* [RECORDS SHOWN]
*** Begin section ***

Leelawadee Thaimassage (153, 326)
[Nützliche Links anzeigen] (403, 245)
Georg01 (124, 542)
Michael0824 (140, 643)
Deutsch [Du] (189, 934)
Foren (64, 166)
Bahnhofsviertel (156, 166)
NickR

*** End section ***

* [EXERCISE DETAILS] Every record listed above should be reproduced exactly.

* [OUTPUT OF THE TASK]
Leelawadee Thaimassage (153, 326)
[Nützliche Links anzeigen] (403, 245)
Georg01 (124, 542)
Michael0824 (140, 643)
Deutsch [Du] (189, 934)
Foren (64, 166)
Bahnhofsviertel (156, 166)
NickR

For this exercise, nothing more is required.